The Competition and Markets Authority said Ryanair must now sell its 29.8% stake in Aer Lingus down to 5%, after deciding that IAG's bid for Aer Lingus hadn't changed the circumstances of its initial ruling that Ryanair must sell down the stake, as Rynair had argued.
The final ruling should mark the culmination of a two-year battle between the regulator and Ryanair, which built up its stake when it tried to acquire Aer Lingus itself. It was blocked by regulators and failed to get the acceptance of the Irish government, which has a 25% Aer Lingus stake. The Irish government has accepted IAG's offer for Aer Lingus.

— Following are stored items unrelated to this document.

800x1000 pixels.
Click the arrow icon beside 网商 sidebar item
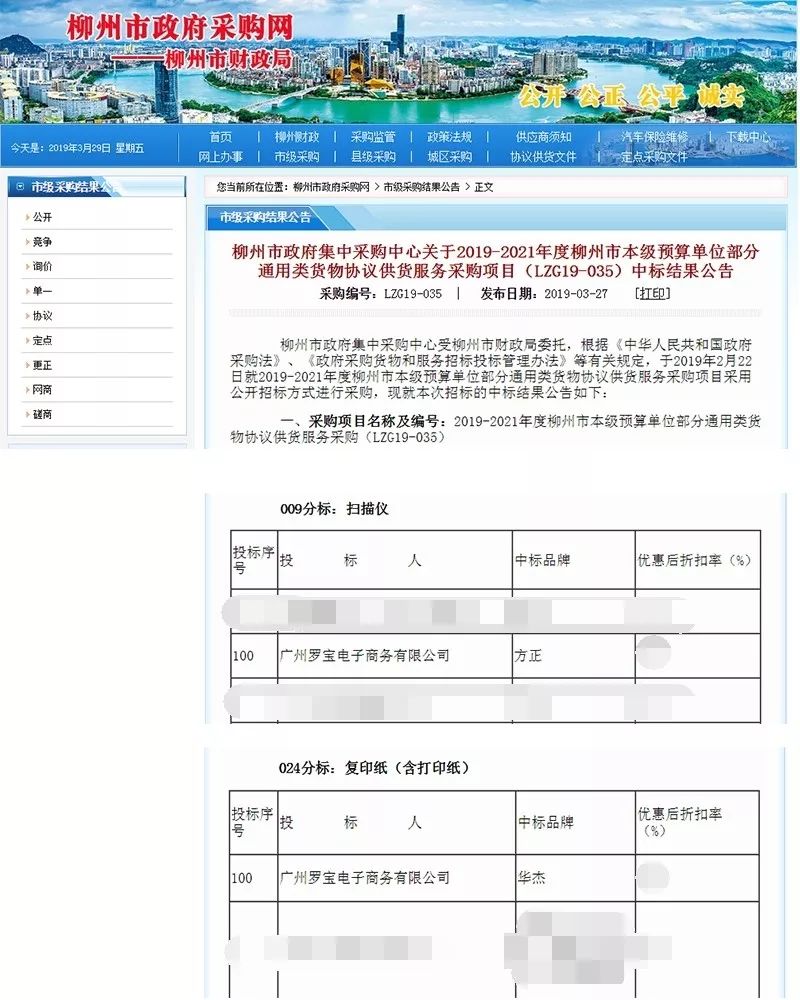(27, 389)
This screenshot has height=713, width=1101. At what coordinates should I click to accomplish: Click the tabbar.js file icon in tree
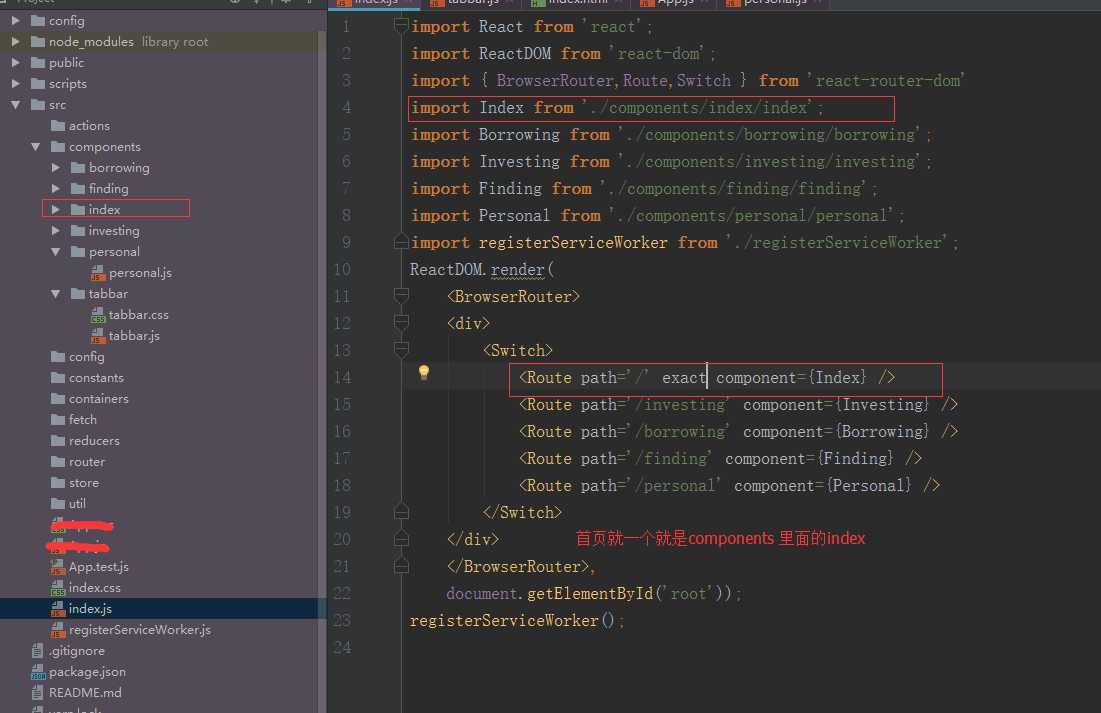pos(98,336)
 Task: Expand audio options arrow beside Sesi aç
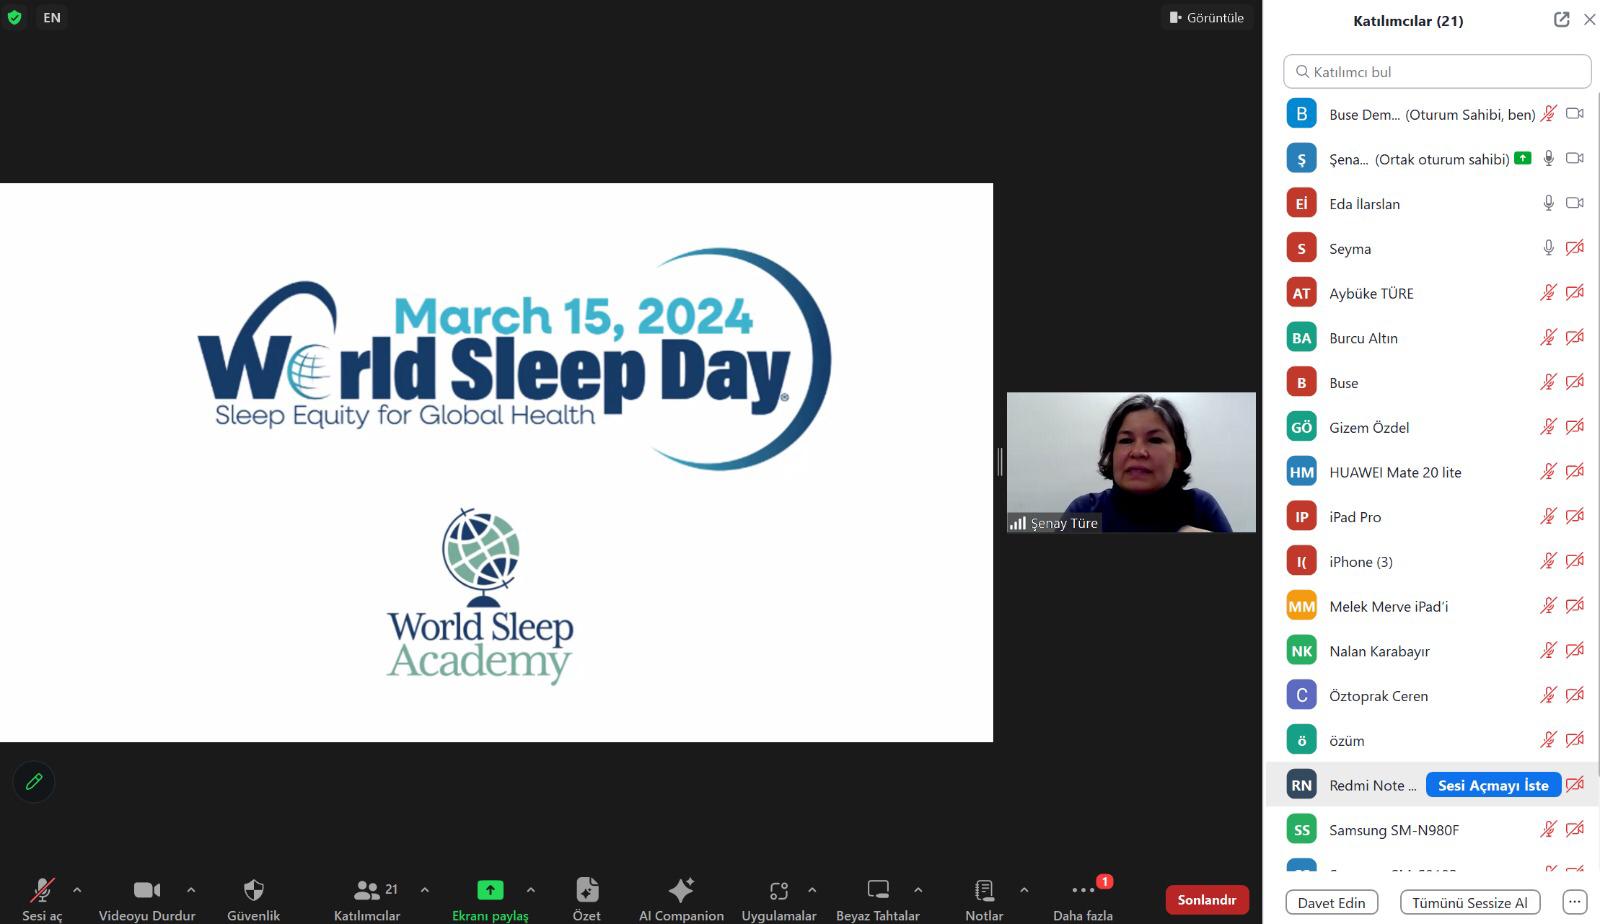pyautogui.click(x=77, y=889)
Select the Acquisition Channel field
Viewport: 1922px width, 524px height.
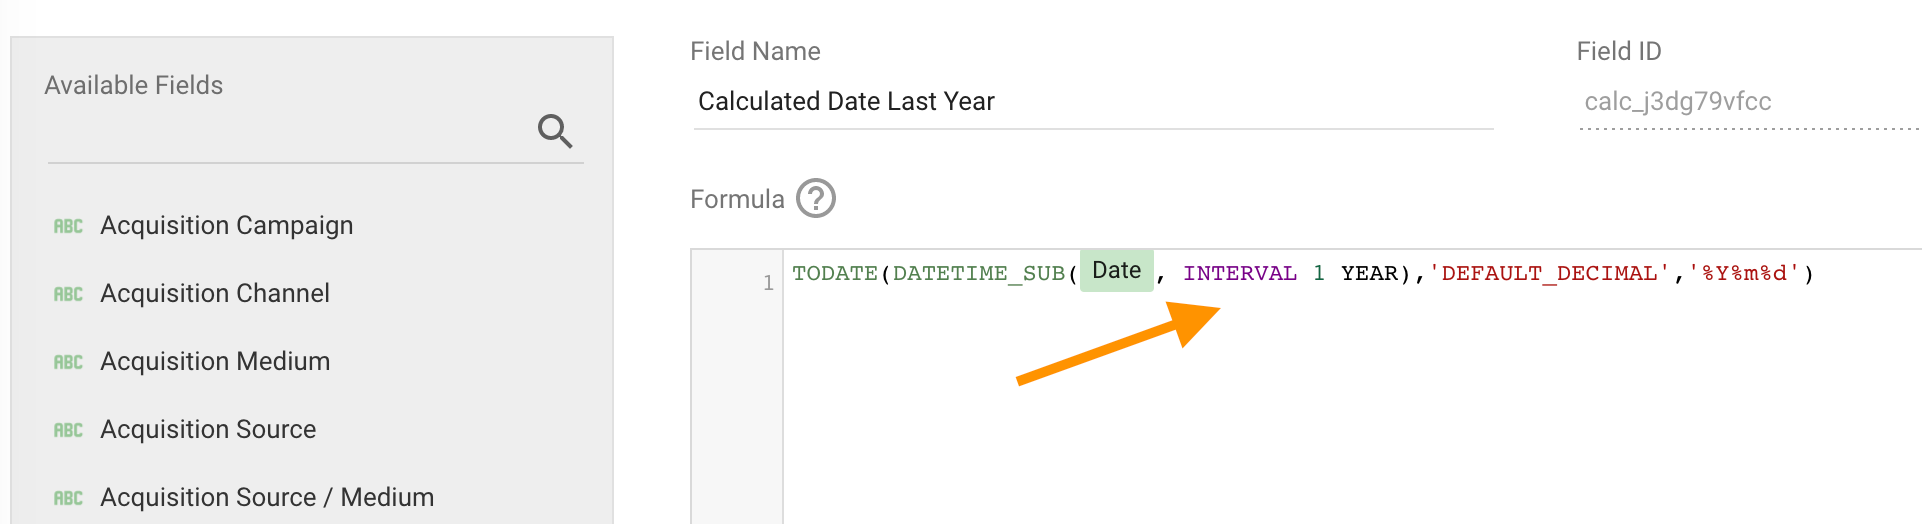[x=215, y=294]

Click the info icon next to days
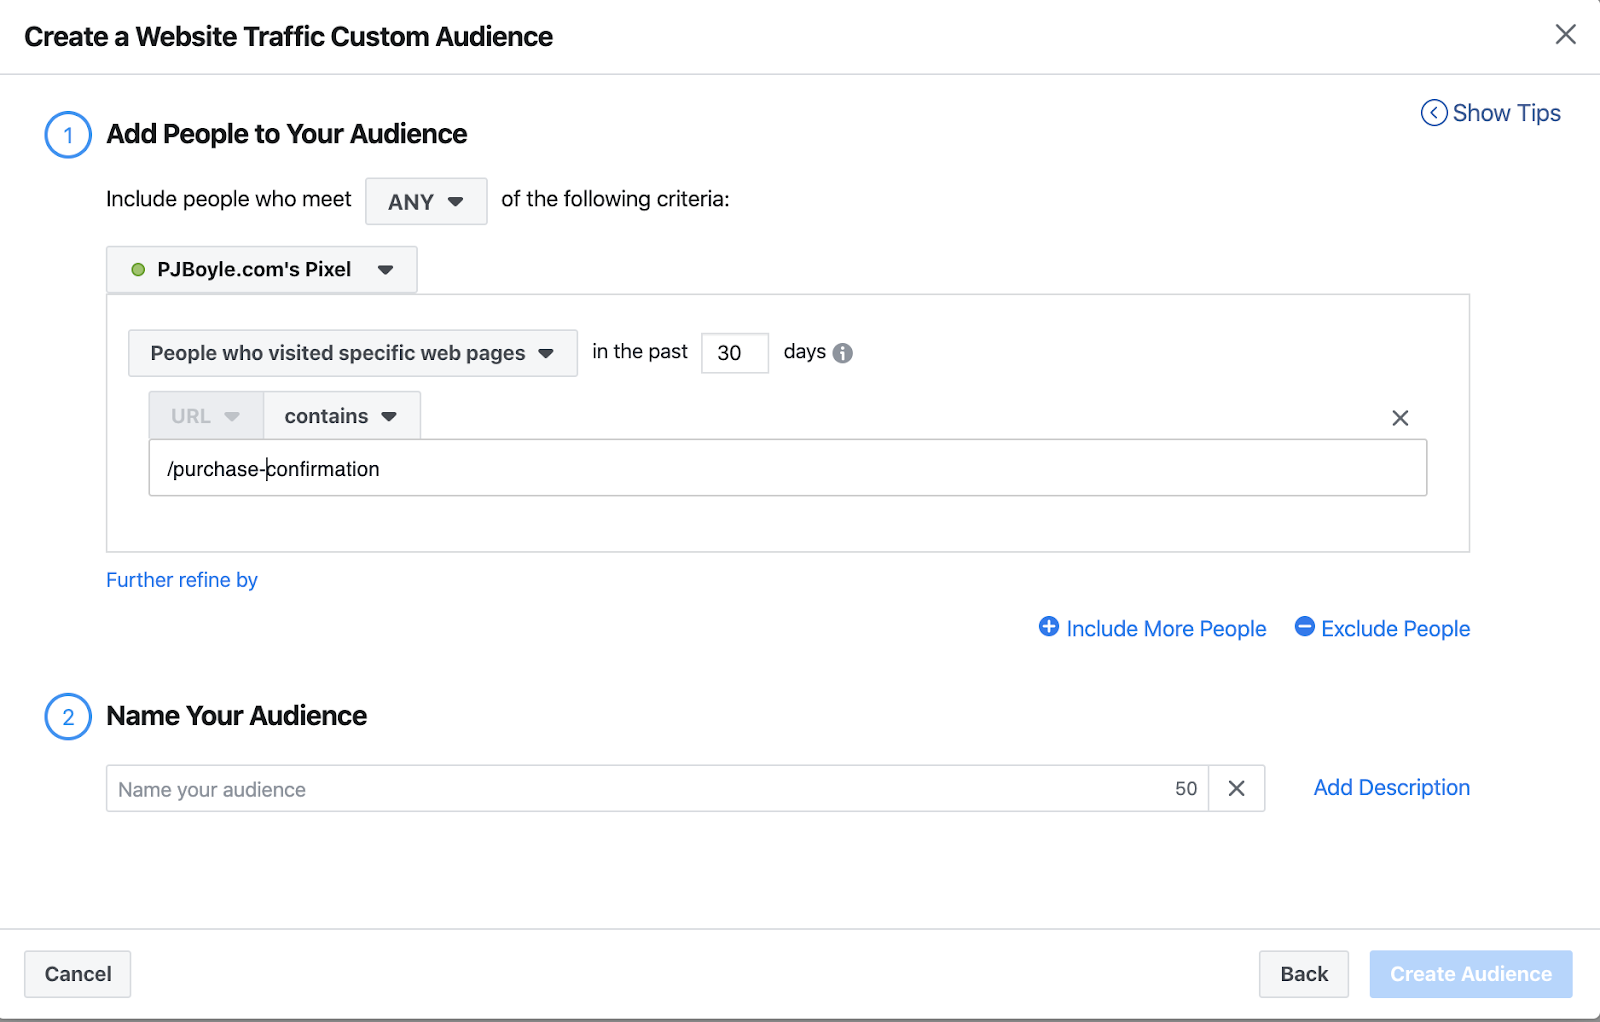[843, 353]
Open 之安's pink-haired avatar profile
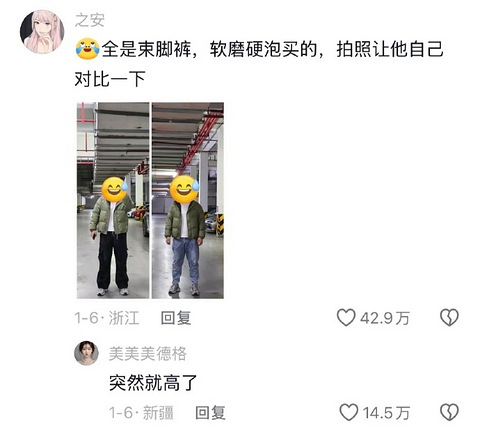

However, the battle with the UK regulator has become a matter of pride for Ireland's Ryanair and its forthright Chief Executive Michael O'Leary, who said the airline will be appealing the CMA's "ridiculous" and "manifestly wrong" decision that "flies in the face" of the current IAG takeover offer for Aer Lingus. That appeal could delay the outcome of IAG's bid.
Aer Lingus shares closed off 0.2% and IAG shares down 0.6%, while Ryanair rose 0.9%.
In a light economic calendar Friday, eurozone industrial production is due at 1000 BST. In the US, producer price index is due at 1330 BST, while Reuters/Michigan consumer sentiment index is due at 1500 BST.
In the UK corporate calendar, Ted Baker issues an interim management statement, while Sthree releases a trading update.